Den aktuellen Satz finden Sie unter Steuervorteile.

Neben diesem steuerlichen Effekt kann eine Rürup-Rente gerade aufgrund der Pfändungs-, Konkurs- und Hartz-IV-Sicherheit1 sinnvoll sein - auch wenn hier z.B. in Liechtenstein ansässige Versicherungsgesellschaften vergleichbare Vorteile ohne die Einschränkungen der Rürup-Rente bieten bzw. Guthaben aus anderen Anlageformen bei drohenden finanziellen Problemen als Einmalbeitrag in eine Rürup-Rente eingebracht werden können.


Hinweis:
1 Nach allgemeiner Rechtsauffassung ist das Guthaben in Basisrenten, das im Rahmen der Höchstförderung eingezahlt wurde, vor Pfändungen grundsätzlich geschützt. Es gibt jedoch vereinzelt andere Rechtsmeinungen, worauf wir hiermit hinweisen.

 Vorsicht bei
 Partnerschaften

Paare in Partnerschaften, die nicht ehelich sind, müssen über die Besonderheiten der Rürup-Rente Bescheid wissen: Im Todesfall ist das eingezahlte Kapital incl. aller Zinsen vollständig verloren!
Nur Ehepartner können gegen Mehrbeitrag eine Hinterbliebenenversorgung einbauen.

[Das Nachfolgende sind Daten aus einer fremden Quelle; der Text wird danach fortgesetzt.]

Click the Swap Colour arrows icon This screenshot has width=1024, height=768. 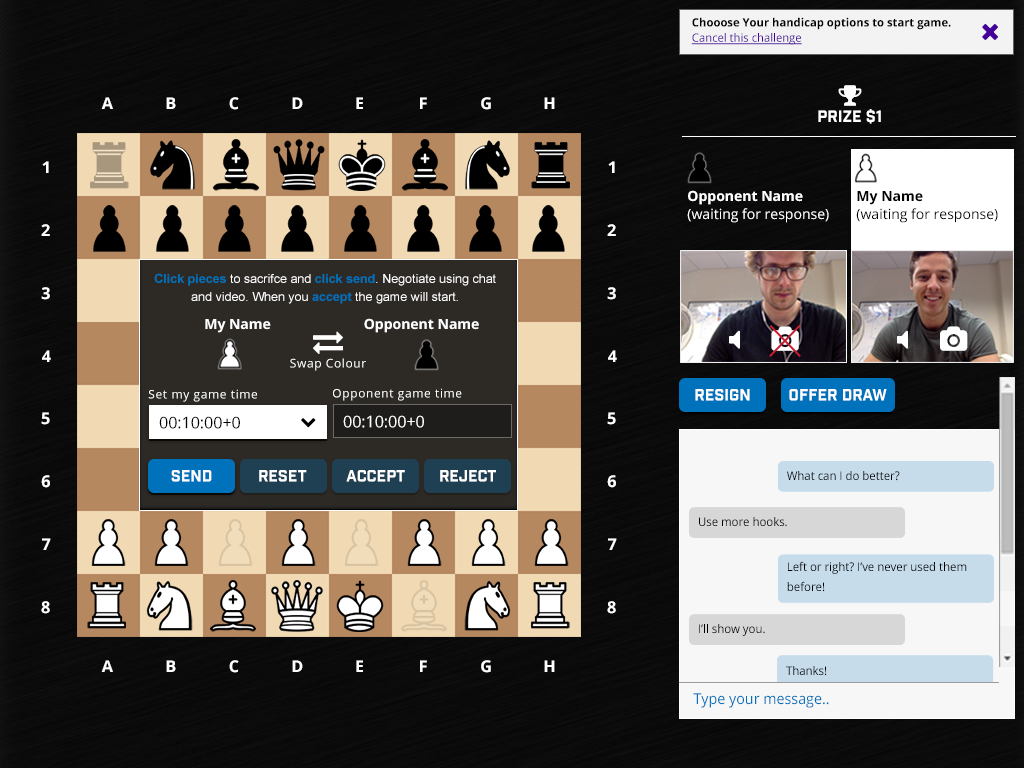click(327, 342)
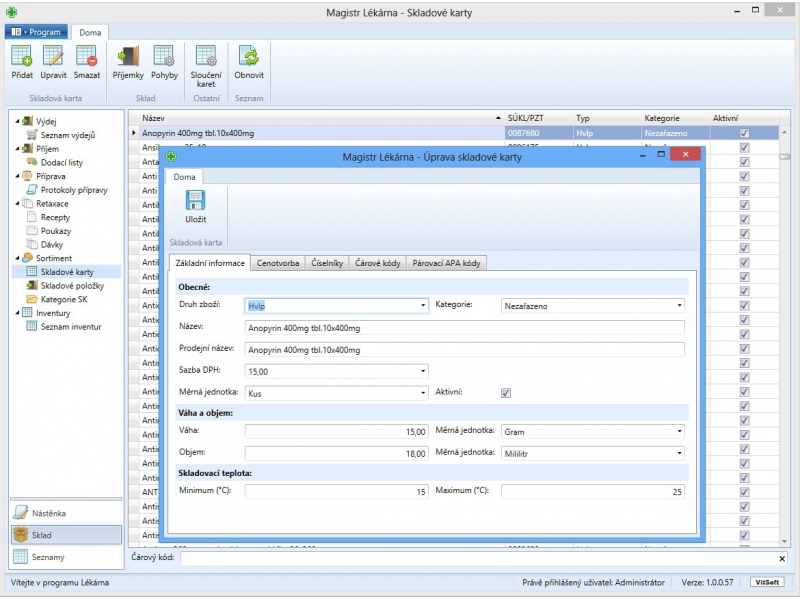Toggle the Aktivní checkbox in the dialog
Image resolution: width=800 pixels, height=600 pixels.
point(506,393)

Dient das Kapital also in einer nicht-ehelichen Partnerschaften einer gemeinsamen Zukunftsplanung, ist eine Rürup-Rente meist nicht empfehlenswert!

 

 

 

 Steuerliche
 Absetzbarkeit

Die Absetzbarkeit ist recht komplex geregelt: Zunächst werden die Beiträge zu Gesetzlicher Rente, Versorgungswerken und der Rürup-Rente addiert.
Dieser Betrag wird dann vom jährlichen Höchstbetrag abgezogen und dieser dann zu 60% (im Jahr 2005, in den Folgejahren entsprechend dieser Tabelle mehr) angesetzt.

Von dem Ergebnis werden aber zunächst die Arbeitgeberbeiträge zur Gesetzlichen Rentenversicherung vollständig (!) abgezogen. Nur der verbleibende Anteil kann nun noch zusätzlich steuerlich geltend gemacht werden.